**Required task**
Revise the entries below by changing "dropdown" to "drop-down" wherever it occurs, leaving every other part untouched.

== == ==

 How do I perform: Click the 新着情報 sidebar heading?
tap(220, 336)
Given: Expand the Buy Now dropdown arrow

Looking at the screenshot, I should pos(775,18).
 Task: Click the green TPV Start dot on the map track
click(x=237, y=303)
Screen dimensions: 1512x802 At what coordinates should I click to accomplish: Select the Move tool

== == ==

**Exercise response**
 How do I perform: Click the 新着情報 sidebar heading?
tap(220, 336)
Given: Expand the Buy Now drop-down arrow

Looking at the screenshot, I should pos(775,18).
 Task: Click the green TPV Start dot on the map track
click(x=237, y=303)
Screen dimensions: 1512x802 At what coordinates should I click to accomplish: Select the Move tool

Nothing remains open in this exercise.